__Instructions for the task__
Rescale the rows starting at the line containing "You are a GUI" and ending at the line containing "click(72, 96)", both included, and give only those lines again with their requests. Multiply every click coordinate in the answers by 1.95, round to whole numbers with halves going up, and leave the pictures out.
-- START OF Provided records --
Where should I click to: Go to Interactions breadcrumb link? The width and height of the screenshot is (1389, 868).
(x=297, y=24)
-- END OF Provided records --
-- START OF Provided records --
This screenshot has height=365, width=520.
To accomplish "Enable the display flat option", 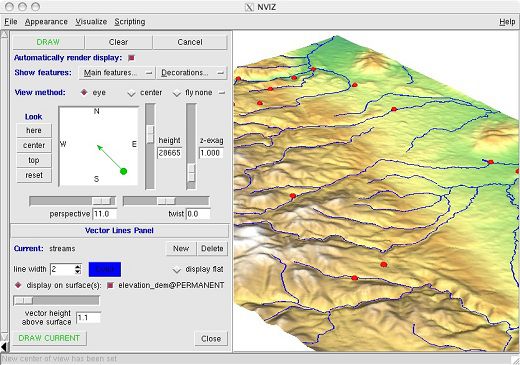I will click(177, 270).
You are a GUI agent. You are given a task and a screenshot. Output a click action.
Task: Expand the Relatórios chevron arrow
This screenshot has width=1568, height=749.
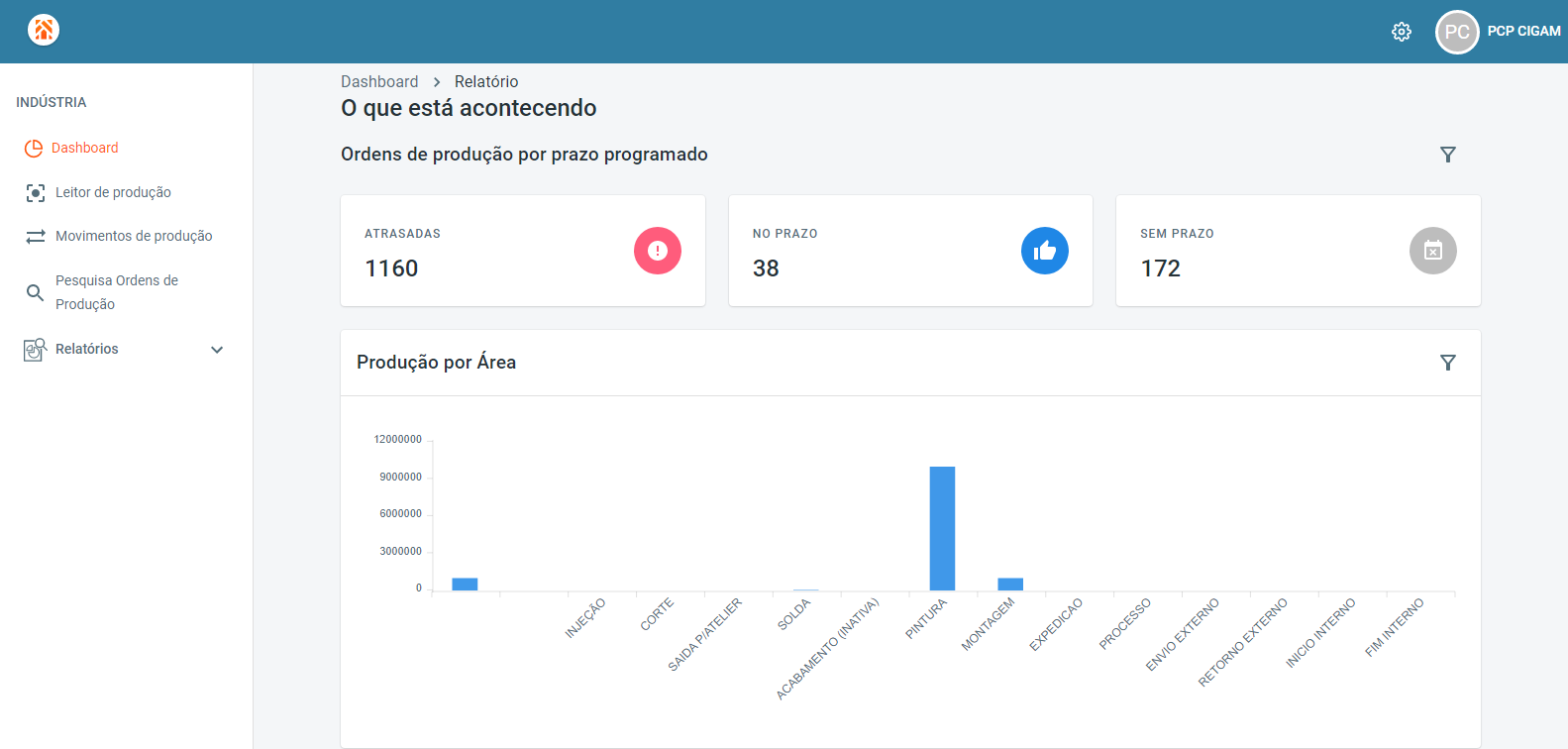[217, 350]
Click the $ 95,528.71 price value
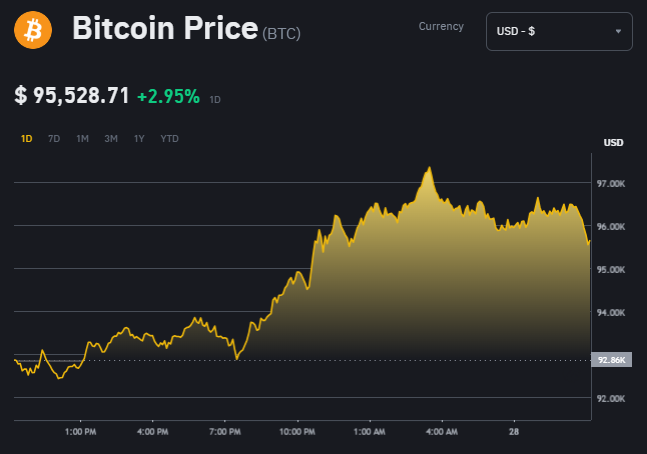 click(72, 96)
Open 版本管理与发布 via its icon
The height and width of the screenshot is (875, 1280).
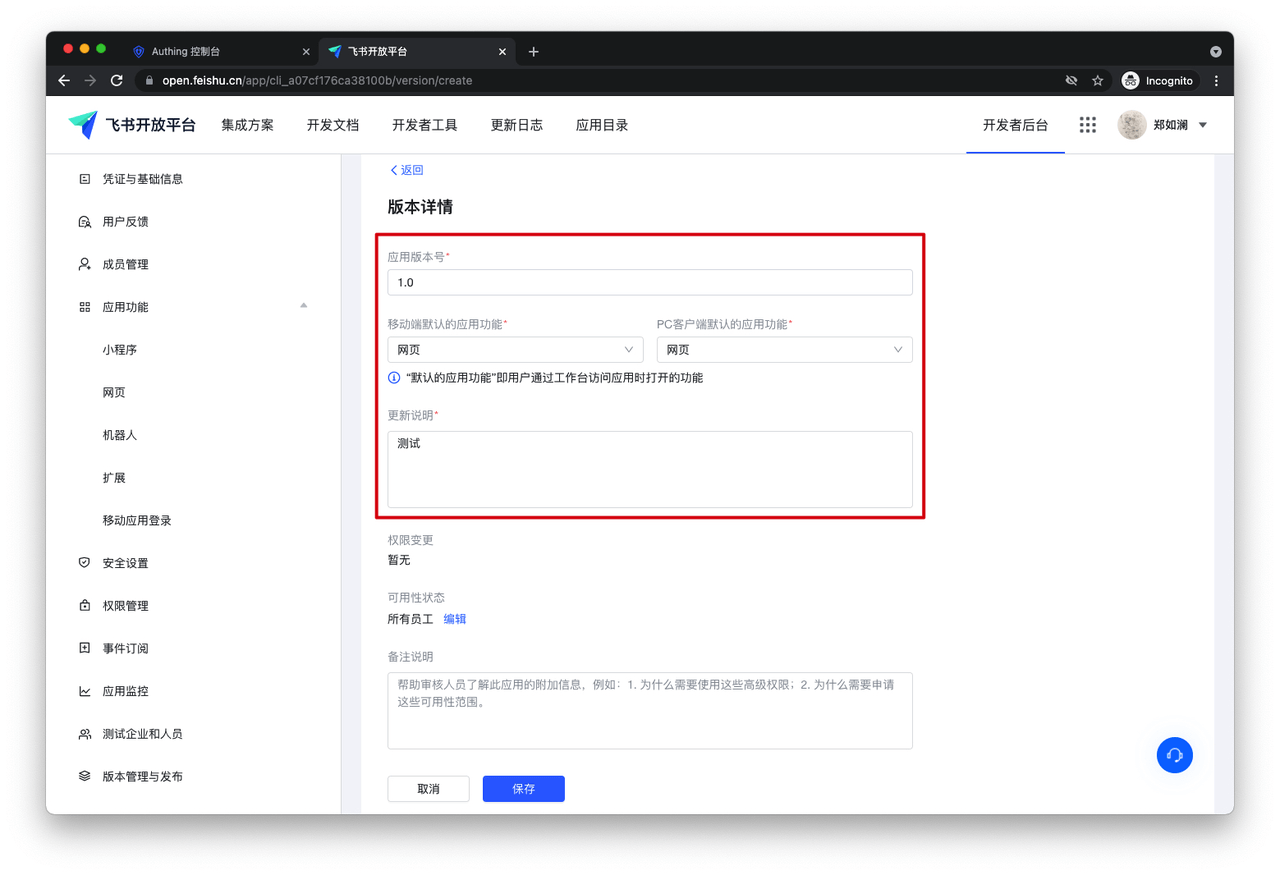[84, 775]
-- END OF Provided records --
__Final result__
You are a GUI agent. You are given a task and a screenshot. Output a click action.
Task: Expand the Relatórios chevron arrow
This screenshot has width=1568, height=749.
[423, 683]
Click the $ 95,528.71 price value
 click(140, 187)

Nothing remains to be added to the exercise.